Por eso insisto en lo de la calidad humana que sobresale de la Trilogía sucia de La Habana, en el profundo sentido común que parece constituirse en el único hilo salvador de la cordura en ese oasis de mierda.
Por suerte, los oficios de Pedrojuan (el alterego, no el autor) le han capacitado para vivir ahí, en ese edificio a punto de derrumbarse cerca del Malecón habanero; con una mujer que “jinetea” para comer; con un hacinamiento del 200 %; con un inodoro exudando orina y heces a todas horas; ron barato y esporádicos porros de marihuana.

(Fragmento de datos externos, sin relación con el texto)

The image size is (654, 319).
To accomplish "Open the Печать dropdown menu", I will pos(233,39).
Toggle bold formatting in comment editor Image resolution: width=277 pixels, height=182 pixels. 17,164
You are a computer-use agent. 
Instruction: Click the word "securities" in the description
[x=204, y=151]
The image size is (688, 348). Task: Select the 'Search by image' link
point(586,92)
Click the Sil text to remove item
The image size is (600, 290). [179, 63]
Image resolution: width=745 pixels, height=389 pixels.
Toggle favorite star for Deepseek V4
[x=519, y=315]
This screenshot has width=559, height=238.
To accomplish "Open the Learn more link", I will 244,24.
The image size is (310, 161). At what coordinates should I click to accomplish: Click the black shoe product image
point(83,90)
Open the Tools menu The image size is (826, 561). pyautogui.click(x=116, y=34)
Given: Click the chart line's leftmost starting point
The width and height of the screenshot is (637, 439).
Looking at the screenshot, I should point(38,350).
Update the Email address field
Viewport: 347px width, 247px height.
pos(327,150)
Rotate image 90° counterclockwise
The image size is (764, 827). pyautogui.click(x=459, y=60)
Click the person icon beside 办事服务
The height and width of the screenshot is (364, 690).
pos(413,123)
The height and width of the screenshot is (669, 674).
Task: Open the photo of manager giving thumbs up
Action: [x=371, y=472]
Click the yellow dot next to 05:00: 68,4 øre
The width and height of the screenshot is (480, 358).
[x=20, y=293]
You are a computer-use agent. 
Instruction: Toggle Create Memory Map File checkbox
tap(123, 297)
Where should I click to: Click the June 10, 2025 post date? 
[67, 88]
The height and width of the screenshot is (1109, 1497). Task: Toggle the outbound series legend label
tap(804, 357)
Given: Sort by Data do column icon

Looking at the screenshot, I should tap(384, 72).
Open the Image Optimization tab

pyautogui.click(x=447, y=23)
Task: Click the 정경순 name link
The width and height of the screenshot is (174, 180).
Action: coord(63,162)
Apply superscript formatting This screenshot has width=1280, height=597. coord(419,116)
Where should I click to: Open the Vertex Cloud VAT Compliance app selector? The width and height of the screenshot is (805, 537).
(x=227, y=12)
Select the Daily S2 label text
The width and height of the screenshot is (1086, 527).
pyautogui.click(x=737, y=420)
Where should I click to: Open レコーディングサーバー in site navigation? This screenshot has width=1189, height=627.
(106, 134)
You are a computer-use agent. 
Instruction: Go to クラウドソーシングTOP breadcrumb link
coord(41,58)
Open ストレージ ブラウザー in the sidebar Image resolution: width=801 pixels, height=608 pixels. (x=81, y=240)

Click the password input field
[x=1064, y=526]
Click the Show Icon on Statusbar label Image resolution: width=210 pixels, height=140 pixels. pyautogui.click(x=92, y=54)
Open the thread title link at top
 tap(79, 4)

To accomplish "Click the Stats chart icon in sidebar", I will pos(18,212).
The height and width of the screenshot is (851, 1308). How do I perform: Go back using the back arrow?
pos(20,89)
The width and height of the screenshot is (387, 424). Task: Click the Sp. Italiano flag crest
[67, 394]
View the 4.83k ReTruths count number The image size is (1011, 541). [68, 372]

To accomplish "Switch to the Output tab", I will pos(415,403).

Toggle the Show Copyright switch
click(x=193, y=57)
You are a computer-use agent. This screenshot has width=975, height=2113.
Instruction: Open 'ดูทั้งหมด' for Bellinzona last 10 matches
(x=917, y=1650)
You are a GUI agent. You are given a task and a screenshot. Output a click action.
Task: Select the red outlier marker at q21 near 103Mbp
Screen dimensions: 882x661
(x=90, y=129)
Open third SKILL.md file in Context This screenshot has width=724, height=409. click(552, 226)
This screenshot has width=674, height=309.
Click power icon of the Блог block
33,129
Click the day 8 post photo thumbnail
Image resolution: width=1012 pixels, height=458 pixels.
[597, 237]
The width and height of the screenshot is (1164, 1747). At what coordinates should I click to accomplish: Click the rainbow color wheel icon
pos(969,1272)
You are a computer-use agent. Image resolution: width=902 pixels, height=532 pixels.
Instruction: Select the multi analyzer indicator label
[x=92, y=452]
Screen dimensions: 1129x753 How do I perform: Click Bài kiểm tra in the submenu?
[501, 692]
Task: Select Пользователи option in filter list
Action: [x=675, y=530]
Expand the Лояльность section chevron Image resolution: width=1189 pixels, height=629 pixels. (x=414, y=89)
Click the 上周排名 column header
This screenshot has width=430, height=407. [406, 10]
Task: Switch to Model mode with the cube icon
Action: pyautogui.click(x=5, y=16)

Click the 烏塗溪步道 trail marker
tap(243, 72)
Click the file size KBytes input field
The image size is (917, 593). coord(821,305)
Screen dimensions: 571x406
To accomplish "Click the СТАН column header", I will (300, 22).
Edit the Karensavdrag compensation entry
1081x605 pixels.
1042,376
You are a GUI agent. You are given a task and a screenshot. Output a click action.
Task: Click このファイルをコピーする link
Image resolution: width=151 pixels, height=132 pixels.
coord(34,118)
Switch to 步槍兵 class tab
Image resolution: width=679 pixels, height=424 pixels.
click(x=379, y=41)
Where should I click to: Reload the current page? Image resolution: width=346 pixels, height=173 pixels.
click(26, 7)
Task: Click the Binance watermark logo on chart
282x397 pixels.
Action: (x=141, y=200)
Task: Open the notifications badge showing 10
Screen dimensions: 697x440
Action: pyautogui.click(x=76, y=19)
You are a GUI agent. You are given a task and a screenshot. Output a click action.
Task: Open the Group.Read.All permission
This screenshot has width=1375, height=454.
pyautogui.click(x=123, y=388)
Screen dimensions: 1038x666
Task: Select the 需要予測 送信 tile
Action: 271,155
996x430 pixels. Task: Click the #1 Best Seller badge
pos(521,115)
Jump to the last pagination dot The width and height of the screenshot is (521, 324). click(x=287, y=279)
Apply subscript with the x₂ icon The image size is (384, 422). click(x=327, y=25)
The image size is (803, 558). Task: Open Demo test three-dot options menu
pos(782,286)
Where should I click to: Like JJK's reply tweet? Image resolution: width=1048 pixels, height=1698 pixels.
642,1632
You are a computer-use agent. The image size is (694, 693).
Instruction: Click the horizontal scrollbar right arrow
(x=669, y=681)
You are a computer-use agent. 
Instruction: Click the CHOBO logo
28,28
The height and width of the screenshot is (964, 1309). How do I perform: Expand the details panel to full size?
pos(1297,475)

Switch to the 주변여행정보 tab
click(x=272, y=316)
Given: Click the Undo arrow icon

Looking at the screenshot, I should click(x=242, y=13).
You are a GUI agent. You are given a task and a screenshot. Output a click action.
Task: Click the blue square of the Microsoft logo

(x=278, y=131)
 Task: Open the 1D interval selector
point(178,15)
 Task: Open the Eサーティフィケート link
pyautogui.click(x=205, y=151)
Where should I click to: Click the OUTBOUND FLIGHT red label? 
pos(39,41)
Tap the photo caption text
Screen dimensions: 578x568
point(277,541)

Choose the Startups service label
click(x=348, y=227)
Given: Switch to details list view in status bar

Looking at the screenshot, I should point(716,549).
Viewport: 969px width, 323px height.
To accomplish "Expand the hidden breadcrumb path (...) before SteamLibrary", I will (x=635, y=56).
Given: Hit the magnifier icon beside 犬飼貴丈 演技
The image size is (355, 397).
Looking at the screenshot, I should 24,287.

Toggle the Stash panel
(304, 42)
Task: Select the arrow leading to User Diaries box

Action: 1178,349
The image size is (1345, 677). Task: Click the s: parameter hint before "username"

Pedrojuan pertenece a la estirpe de los revolcadores de mierda: una raza a la que debemos muchísimo, un trabajo del que ni siquiera Bukowski pudo salir indemne.
«Ése es mi oficio: revolcador de mierda. A nadie le gusta. ¿No se tapan la nariz cuando pasa el camión colector de basura? ¿No esconden al fondo las cubetas de los desperdicios? ¿No ignoran a los barrenderos en las calles, a los sepultureros, a los limpiadores de fosas? ¿No se asquean cuando escuchan la palabra carroña? Por eso tampoco me sonríen y miran a otro lado cuando me ven. Soy un revolcador de mierda. Y no es que busque algo entre la mierda. Generalmente no encuentro nada. No puedo decirles: «Oh, miren, encontré un brillante entre la mierda, o encontré una buena idea entre la mierda, o encontré algo hermoso». No es así. Nada busco y nada encuentro. Por tanto, no puedo demostrar que soy un tipo pragmático y socialmente útil. Sólo hago como los niños: cagan y después juegan con su propia mierda, la huelen, se la comen, y se divierten hasta que llega mamá, los saca de la mierda, los baña, los perfuma, y les advierte que eso no se puede hacer. Eso es todo. No me interesa lo decorativo, ni lo hermoso, ni lo dulce, ni lo delicioso».
En tiempos revueltos, quizás el trabajo más digno sea el de ellos.